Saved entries
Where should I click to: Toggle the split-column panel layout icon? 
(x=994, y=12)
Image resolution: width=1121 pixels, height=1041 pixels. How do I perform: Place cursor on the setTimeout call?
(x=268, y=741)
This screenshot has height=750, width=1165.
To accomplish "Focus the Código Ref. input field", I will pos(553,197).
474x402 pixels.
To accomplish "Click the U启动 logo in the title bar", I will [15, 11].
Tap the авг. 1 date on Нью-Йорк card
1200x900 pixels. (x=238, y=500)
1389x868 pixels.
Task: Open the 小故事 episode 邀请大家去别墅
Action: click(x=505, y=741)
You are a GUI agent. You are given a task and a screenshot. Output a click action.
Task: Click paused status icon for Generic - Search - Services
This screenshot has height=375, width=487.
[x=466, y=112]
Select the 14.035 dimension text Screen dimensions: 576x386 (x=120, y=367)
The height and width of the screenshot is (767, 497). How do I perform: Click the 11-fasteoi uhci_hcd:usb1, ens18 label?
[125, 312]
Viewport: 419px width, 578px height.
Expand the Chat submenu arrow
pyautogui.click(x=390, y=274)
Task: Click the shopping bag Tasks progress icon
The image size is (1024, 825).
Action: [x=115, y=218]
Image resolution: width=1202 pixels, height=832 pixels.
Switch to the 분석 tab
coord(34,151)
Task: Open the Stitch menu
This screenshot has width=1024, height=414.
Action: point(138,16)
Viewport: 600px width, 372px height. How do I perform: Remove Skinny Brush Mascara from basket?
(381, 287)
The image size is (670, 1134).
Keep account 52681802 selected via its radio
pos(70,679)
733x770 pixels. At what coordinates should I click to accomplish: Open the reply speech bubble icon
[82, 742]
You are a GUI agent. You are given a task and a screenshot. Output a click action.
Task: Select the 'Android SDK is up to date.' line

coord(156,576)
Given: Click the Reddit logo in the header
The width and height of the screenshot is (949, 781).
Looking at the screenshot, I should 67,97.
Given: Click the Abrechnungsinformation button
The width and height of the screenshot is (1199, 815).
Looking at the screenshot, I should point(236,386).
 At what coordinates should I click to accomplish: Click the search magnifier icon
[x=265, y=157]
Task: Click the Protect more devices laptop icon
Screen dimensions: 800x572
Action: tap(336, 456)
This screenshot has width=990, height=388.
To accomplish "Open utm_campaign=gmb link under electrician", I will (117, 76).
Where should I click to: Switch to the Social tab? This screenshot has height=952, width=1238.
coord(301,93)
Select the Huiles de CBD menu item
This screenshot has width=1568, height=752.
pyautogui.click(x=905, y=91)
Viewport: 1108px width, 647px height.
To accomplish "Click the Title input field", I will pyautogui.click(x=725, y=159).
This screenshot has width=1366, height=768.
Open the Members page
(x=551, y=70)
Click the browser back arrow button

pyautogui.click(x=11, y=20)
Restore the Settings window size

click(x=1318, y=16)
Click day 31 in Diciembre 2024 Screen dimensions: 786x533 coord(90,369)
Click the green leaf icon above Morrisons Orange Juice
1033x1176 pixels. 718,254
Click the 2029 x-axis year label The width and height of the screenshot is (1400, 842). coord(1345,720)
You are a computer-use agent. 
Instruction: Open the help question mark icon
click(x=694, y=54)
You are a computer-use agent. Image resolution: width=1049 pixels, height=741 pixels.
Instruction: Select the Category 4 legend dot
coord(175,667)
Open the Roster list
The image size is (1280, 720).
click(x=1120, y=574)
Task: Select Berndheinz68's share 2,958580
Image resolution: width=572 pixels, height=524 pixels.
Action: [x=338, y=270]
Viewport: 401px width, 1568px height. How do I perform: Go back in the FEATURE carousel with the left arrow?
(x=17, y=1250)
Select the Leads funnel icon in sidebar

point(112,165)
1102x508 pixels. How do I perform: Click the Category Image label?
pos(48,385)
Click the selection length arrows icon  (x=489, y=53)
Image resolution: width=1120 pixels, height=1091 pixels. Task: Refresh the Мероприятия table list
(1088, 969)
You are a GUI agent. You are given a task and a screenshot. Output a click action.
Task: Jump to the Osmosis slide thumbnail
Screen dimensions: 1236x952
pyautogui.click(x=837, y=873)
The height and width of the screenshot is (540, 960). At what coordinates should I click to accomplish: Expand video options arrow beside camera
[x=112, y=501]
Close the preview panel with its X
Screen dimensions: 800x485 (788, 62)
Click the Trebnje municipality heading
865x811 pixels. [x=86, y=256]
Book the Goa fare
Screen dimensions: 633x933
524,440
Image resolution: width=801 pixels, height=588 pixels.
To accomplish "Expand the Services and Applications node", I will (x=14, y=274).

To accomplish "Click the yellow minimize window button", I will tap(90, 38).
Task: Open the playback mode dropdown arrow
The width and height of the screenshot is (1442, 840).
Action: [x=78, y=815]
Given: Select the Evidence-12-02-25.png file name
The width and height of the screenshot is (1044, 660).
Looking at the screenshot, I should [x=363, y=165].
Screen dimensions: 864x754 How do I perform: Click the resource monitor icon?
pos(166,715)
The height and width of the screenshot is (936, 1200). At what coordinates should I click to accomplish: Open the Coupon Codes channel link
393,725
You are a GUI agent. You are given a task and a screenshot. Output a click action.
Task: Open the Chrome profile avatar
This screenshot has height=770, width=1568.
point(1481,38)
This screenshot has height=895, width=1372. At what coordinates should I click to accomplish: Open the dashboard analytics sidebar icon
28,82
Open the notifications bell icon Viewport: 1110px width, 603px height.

- WORK INSTRUCTION:
When you reach the line with "Screen dimensions: 800x572" in the records above, start writing out lines exactly, and stop once the line with "Task: Jump to the Osmosis slide thumbnail" has been written; include nothing else.

- PROBLEM SOLUTION:
Screen dimensions: 800x572
Action: tap(336, 456)
This screenshot has width=990, height=388.
To accomplish "Open utm_campaign=gmb link under electrician", I will (117, 76).
Where should I click to: Switch to the Social tab? This screenshot has height=952, width=1238.
coord(301,93)
Select the Huiles de CBD menu item
This screenshot has width=1568, height=752.
pyautogui.click(x=905, y=91)
Viewport: 1108px width, 647px height.
To accomplish "Click the Title input field", I will pyautogui.click(x=725, y=159).
This screenshot has width=1366, height=768.
Open the Members page
(x=551, y=70)
Click the browser back arrow button

pyautogui.click(x=11, y=20)
Restore the Settings window size

click(x=1318, y=16)
Click day 31 in Diciembre 2024 Screen dimensions: 786x533 coord(90,369)
Click the green leaf icon above Morrisons Orange Juice
1033x1176 pixels. 718,254
Click the 2029 x-axis year label The width and height of the screenshot is (1400, 842). coord(1345,720)
You are a computer-use agent. 
Instruction: Open the help question mark icon
click(x=694, y=54)
You are a computer-use agent. Image resolution: width=1049 pixels, height=741 pixels.
Instruction: Select the Category 4 legend dot
coord(175,667)
Open the Roster list
The image size is (1280, 720).
click(x=1120, y=574)
Task: Select Berndheinz68's share 2,958580
Image resolution: width=572 pixels, height=524 pixels.
Action: [x=338, y=270]
Viewport: 401px width, 1568px height. How do I perform: Go back in the FEATURE carousel with the left arrow?
(x=17, y=1250)
Select the Leads funnel icon in sidebar

point(112,165)
1102x508 pixels. How do I perform: Click the Category Image label?
pos(48,385)
Click the selection length arrows icon  (x=489, y=53)
Image resolution: width=1120 pixels, height=1091 pixels. Task: Refresh the Мероприятия table list
(1088, 969)
You are a GUI agent. You are given a task and a screenshot. Output a click action.
Task: Jump to the Osmosis slide thumbnail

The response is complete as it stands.